- EXERCISE DESCRIPTION -
Reproduce the entries. Match every word.

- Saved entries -
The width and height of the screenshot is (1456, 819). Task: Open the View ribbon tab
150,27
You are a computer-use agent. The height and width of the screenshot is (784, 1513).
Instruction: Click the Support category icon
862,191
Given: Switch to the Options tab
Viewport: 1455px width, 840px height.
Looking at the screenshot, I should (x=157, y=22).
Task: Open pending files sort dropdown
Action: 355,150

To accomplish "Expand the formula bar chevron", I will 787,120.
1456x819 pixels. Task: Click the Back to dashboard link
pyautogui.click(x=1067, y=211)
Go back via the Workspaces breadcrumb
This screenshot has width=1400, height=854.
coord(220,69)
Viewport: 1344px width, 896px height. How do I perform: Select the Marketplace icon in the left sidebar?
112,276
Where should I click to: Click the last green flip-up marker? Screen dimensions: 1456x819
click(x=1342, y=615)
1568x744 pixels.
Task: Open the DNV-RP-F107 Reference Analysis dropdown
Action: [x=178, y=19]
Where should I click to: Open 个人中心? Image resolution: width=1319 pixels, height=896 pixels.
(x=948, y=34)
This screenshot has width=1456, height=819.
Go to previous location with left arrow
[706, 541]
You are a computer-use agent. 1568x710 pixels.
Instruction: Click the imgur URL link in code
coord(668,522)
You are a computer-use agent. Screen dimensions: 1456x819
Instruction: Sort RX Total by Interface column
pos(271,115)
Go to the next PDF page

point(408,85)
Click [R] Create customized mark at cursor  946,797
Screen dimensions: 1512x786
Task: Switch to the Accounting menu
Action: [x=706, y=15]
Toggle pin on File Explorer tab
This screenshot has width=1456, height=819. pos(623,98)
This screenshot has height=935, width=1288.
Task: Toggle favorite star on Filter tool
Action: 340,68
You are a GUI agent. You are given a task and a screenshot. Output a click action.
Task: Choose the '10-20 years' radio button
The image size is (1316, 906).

- REPLY -
The width and height of the screenshot is (1456, 819). Task: Open the View ribbon tab
150,27
You are a computer-use agent. The height and width of the screenshot is (784, 1513).
Instruction: Click the Support category icon
862,191
Given: Switch to the Options tab
Viewport: 1455px width, 840px height.
Looking at the screenshot, I should (x=157, y=22).
Task: Open pending files sort dropdown
Action: 355,150

To accomplish "Expand the formula bar chevron", I will 787,120.
1456x819 pixels. Task: Click the Back to dashboard link
pyautogui.click(x=1067, y=211)
Go back via the Workspaces breadcrumb
This screenshot has width=1400, height=854.
coord(220,69)
Viewport: 1344px width, 896px height. How do I perform: Select the Marketplace icon in the left sidebar?
112,276
Where should I click to: Click the last green flip-up marker? Screen dimensions: 1456x819
click(x=1342, y=615)
1568x744 pixels.
Task: Open the DNV-RP-F107 Reference Analysis dropdown
Action: [x=178, y=19]
Where should I click to: Open 个人中心? Image resolution: width=1319 pixels, height=896 pixels.
(x=948, y=34)
This screenshot has width=1456, height=819.
Go to previous location with left arrow
[706, 541]
You are a computer-use agent. 1568x710 pixels.
Instruction: Click the imgur URL link in code
coord(668,522)
You are a computer-use agent. Screen dimensions: 1456x819
Instruction: Sort RX Total by Interface column
pos(271,115)
Go to the next PDF page

point(408,85)
Click [R] Create customized mark at cursor  946,797
Screen dimensions: 1512x786
Task: Switch to the Accounting menu
Action: [x=706, y=15]
Toggle pin on File Explorer tab
This screenshot has width=1456, height=819. pos(623,98)
This screenshot has height=935, width=1288.
Task: Toggle favorite star on Filter tool
Action: 340,68
You are a GUI agent. You are given a task and a screenshot. Output a click action.
Task: Choose the '10-20 years' radio button
The image size is (1316, 906).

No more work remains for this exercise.